Wall street banking juggernaut, Goldman Sachs recently announced that it would be shelving plans to set up a cryptocurrency trading desk, indefinitely. The news apparently sent the crypto market sliding downwards, with bitcoin shedding as much as 5.3% of it’s value.
The reluctance of incumbent institutions to acknowledge digital assets, coupled with regulatory uncertainty have raised an important important question: does the cryptocurrency market really need institutional money?

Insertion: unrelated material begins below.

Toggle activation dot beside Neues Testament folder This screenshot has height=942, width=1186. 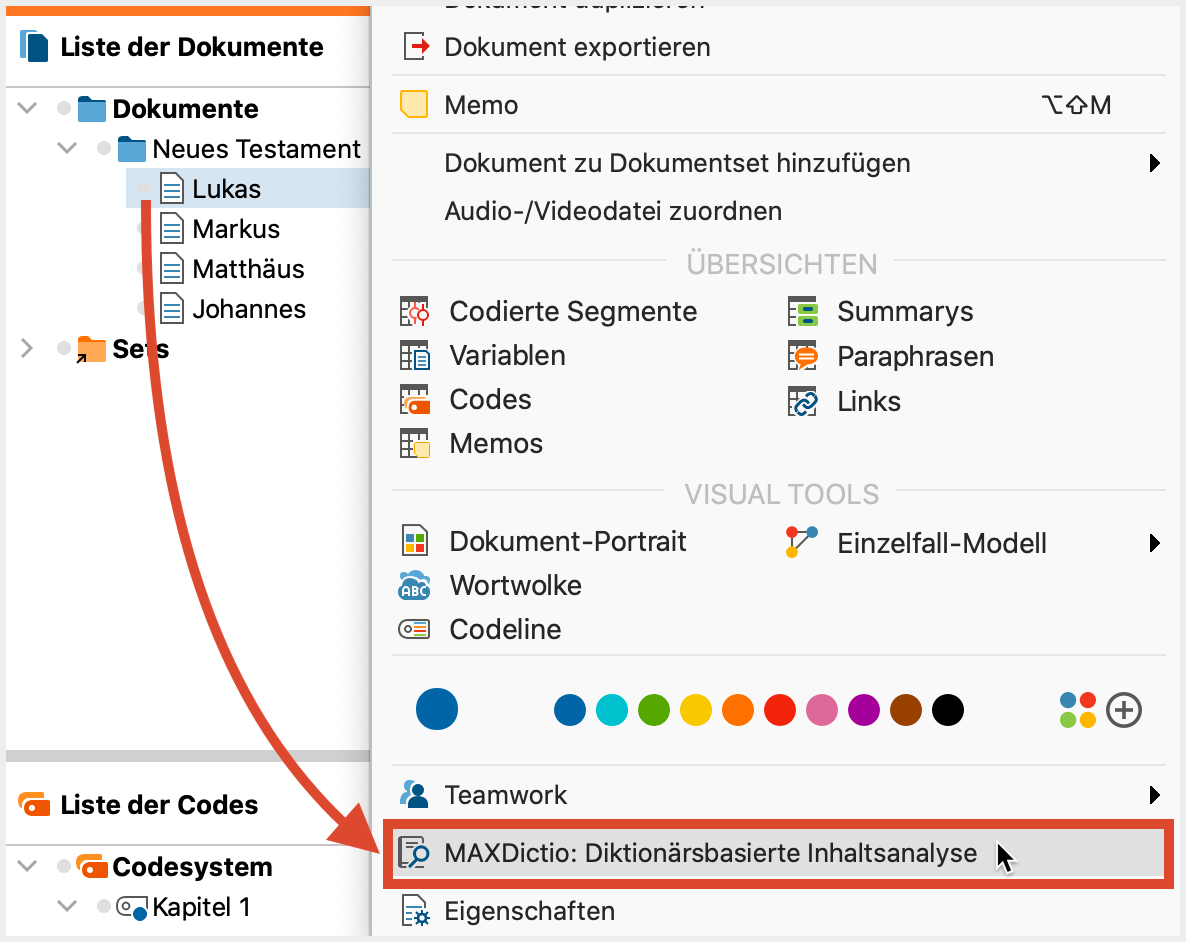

Though several financial institutions globally, are setting up to dip their feet in the murky waters of digital assets, the entry of big banks runs counter to Bitcoin creator, Satoshi Nakamoto’s vision of an anti-establishment, economic system. Alistair Milne, the chief information officer for the Atlanta Digital Currency Fund certainly thinks so – tweeting on September 5th:
Don’t need Goldman Sachs either
It stands to reason that cryptocurrencies would benefit a great deal from monetary reforms, and adoption from Wall Street, as money would flow into the market and solidify digital assets as the next economic wave. This sentiment is shared by most crypto pundits and is reflected in the price drops that follow the SEC’s rejection of crypto based ET applications as well other other negative news coming out of Wall Street.
Milne, on the other hand, is of the opinion that cryptocurrency is digital money and the market can grow more organically if companies that issue cryptocurrencies focus on developing quality products.
However, without regulatory oversight and institutional acknowledgment, the cryptocurrency market may remain a wild west for a long time and in turn, run the risk of government crack downs. Which doesn’t bode well for public trust.
On the one hand it is reasonable to believe that the crypto-economy does not need Goldman Sachs nor any other institutional powerhouse to grow, as it can grow from gradual adoption by the global populous. Many within and from outside the crypto space however, believe that regulations and institutional involvement will help stabilize the market and reduce risk, which in turn, will pave the way for mass adoption.